The U.S. Senate has passed legislation making Juneteenth, which commemorates the end of slavery, a nationally recognized holiday.
On June 19, 1965, two and a half years after President Abraham Lincoln signed the Emancipation Proclamation, union ships docked in Galveston, Tx and Major General Gordon Granger told enslaved African Americans they were free.
The measure is expected to pass easily in the House of Representatives and President Joe Biden is sure to sign it.
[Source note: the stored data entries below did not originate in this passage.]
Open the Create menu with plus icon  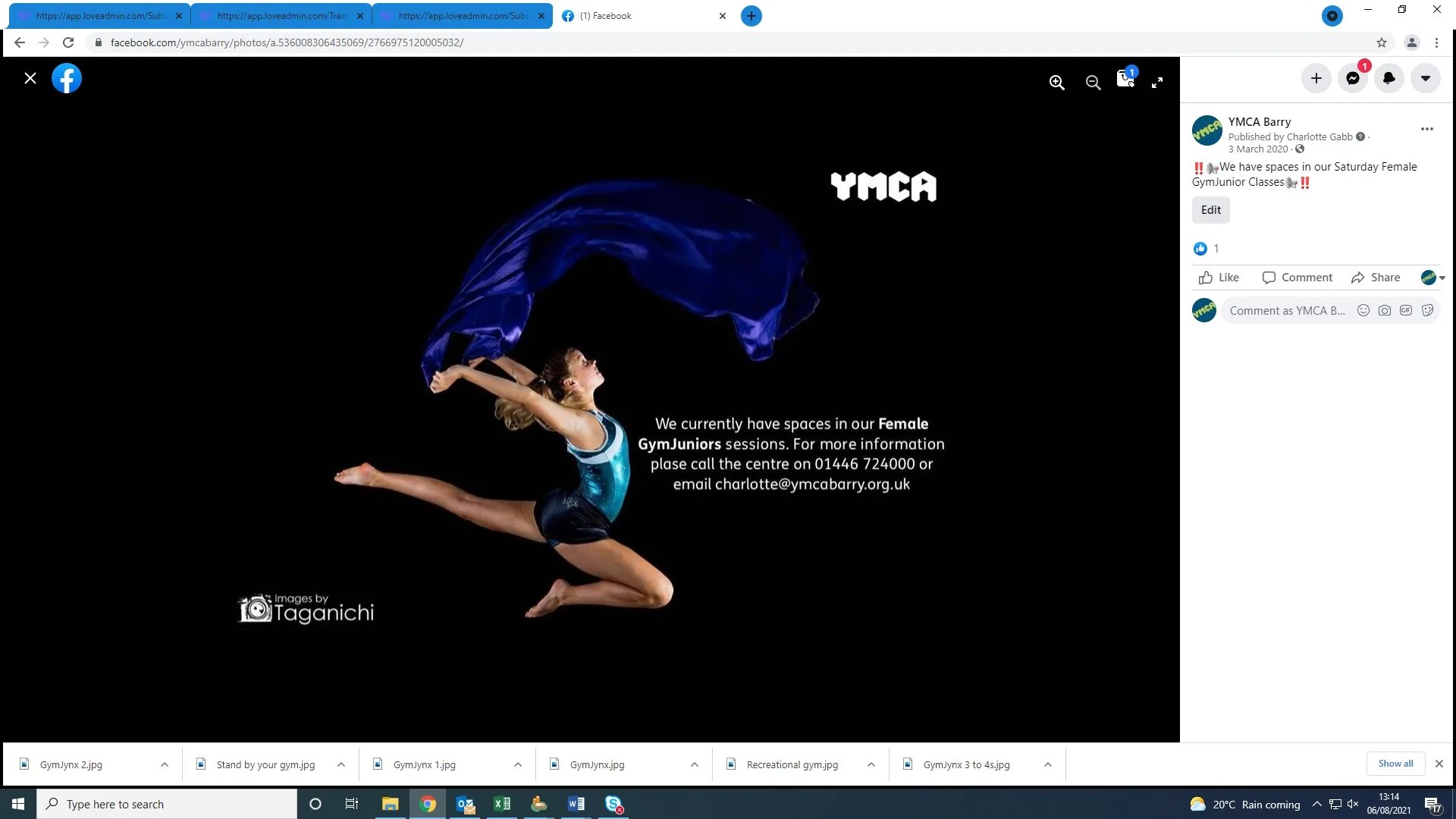pyautogui.click(x=1316, y=78)
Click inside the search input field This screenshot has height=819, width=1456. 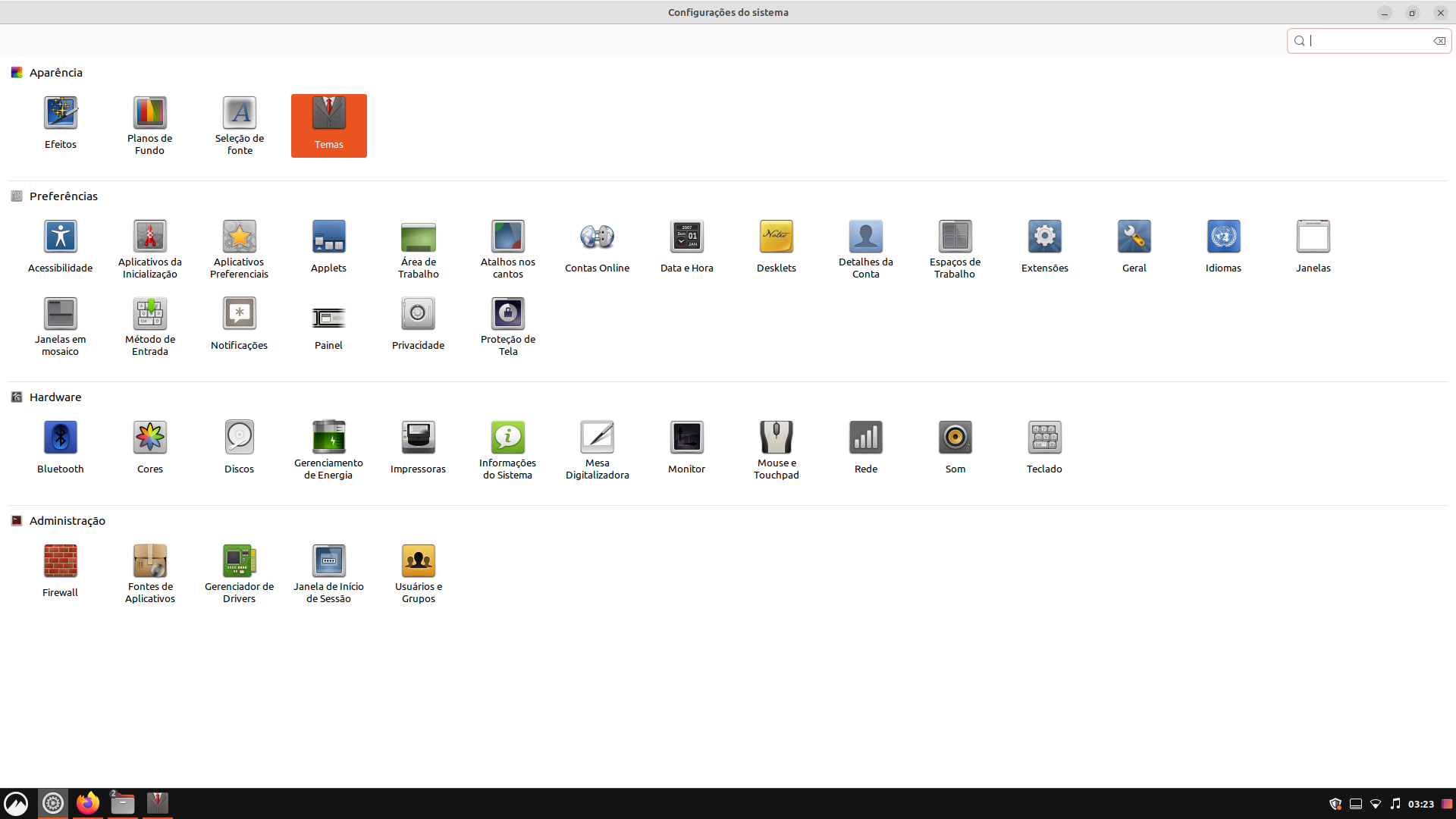click(x=1365, y=40)
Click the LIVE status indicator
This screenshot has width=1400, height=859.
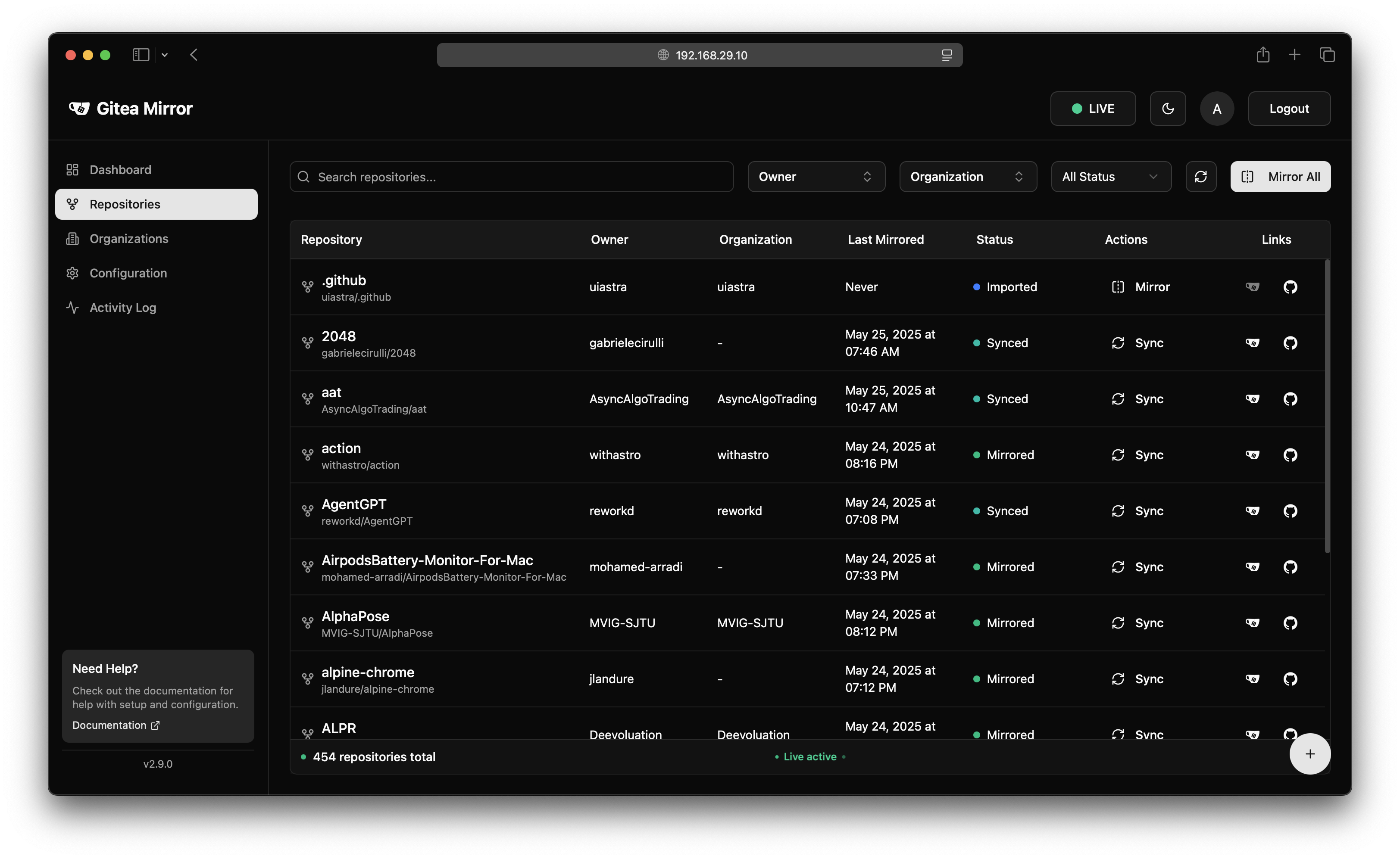pos(1093,109)
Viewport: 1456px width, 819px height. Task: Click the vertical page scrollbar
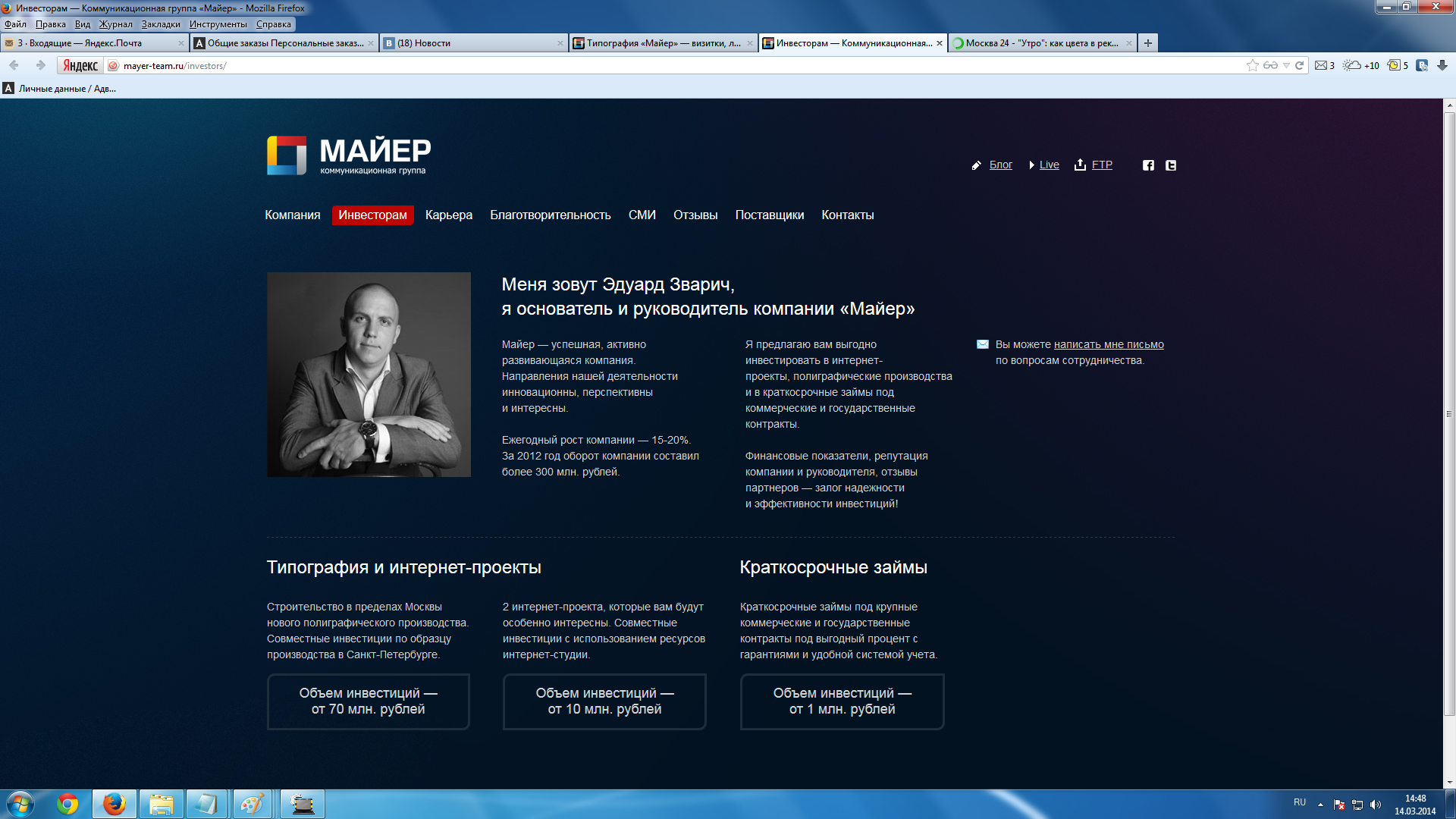tap(1449, 413)
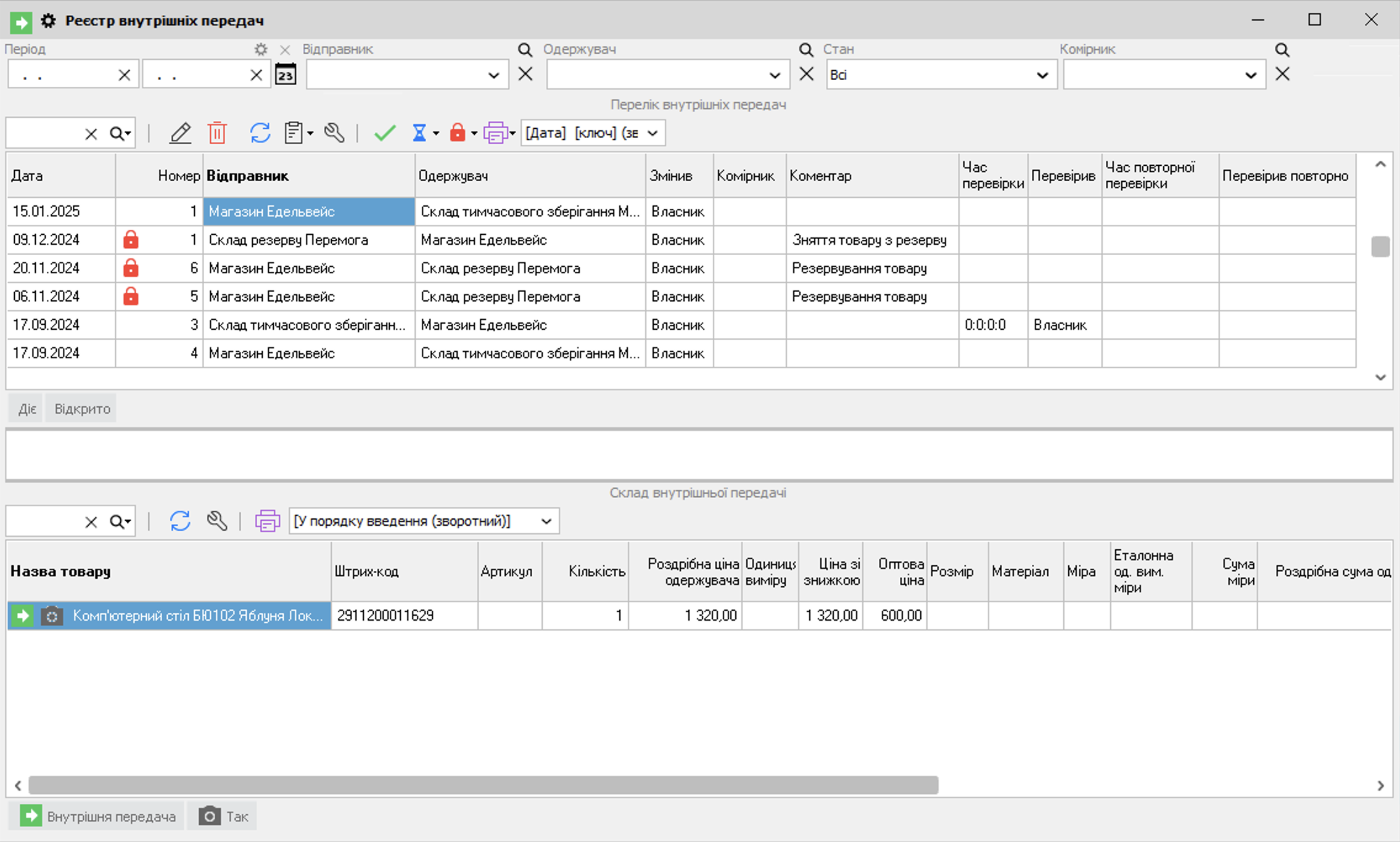Viewport: 1400px width, 842px height.
Task: Open the sort order dropdown [Дата] [ключ]
Action: 653,133
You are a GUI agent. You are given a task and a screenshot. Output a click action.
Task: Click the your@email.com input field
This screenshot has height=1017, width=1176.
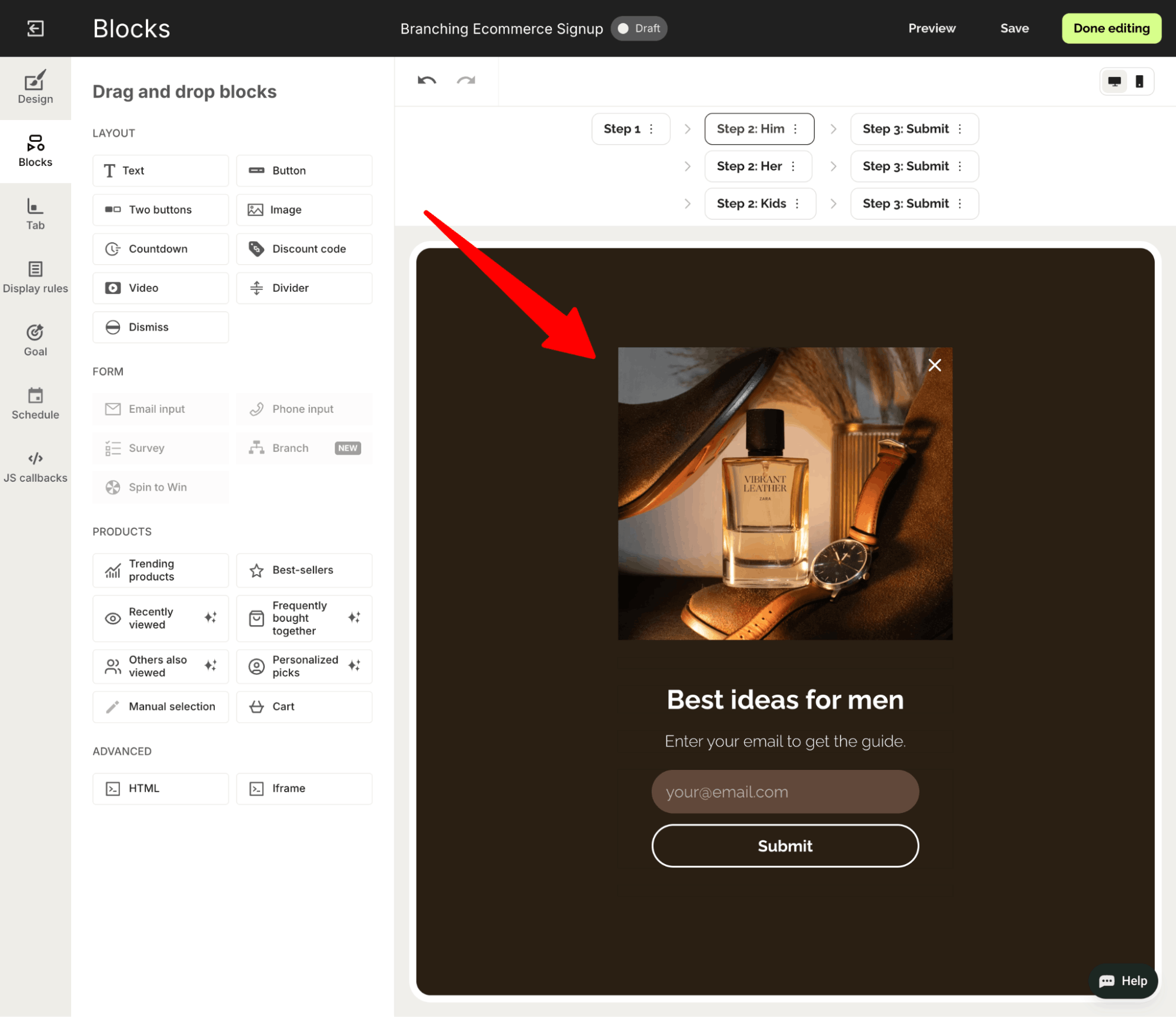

Senate Majority Leader Chuck Schumer (D-N.Y.) said in a statement, recognizing Juneteenth is a major first step but changing the wrongs of the past will take more work.
“Making Juneteenth a federal holiday is a major step forward to recognize the wrongs of the past,” Schumer said in a statement. “But we must continue to work to ensure equal justice and fulfill the promise of the Emancipation Proclamation and our Constitution.”
The legislation gained traction last summer during the Black Lives Matter protests and racial equity movement. However, Senator Ron Johnson (R-WI) blocked the legislation because he felt another day off for federal employees would cost US taxpayers hundreds of millions of dollars.
Johnson dropped his objection this year, but he hasn’t changed his mind.
“Although I strongly support celebrating Emancipation, I objected to the cost and lack of debate,” Johnson in a statement according to CNN. “While it still seems strange that having taxpayers provide federal employees paid time off is now required to celebrate the end of slavery, it is clear that there is no appetite in Congress to further discuss the matter.”
Juneteenth became a state holiday in Texas in 1980 in the years since it became recognized by every state except South Dakota. While many see this is a historic moment, others see it as an empty gesture, considering the Senate hasn’t taken up the anti-lynching bill, the For the People Act or the John Lewis Voting Rights Act.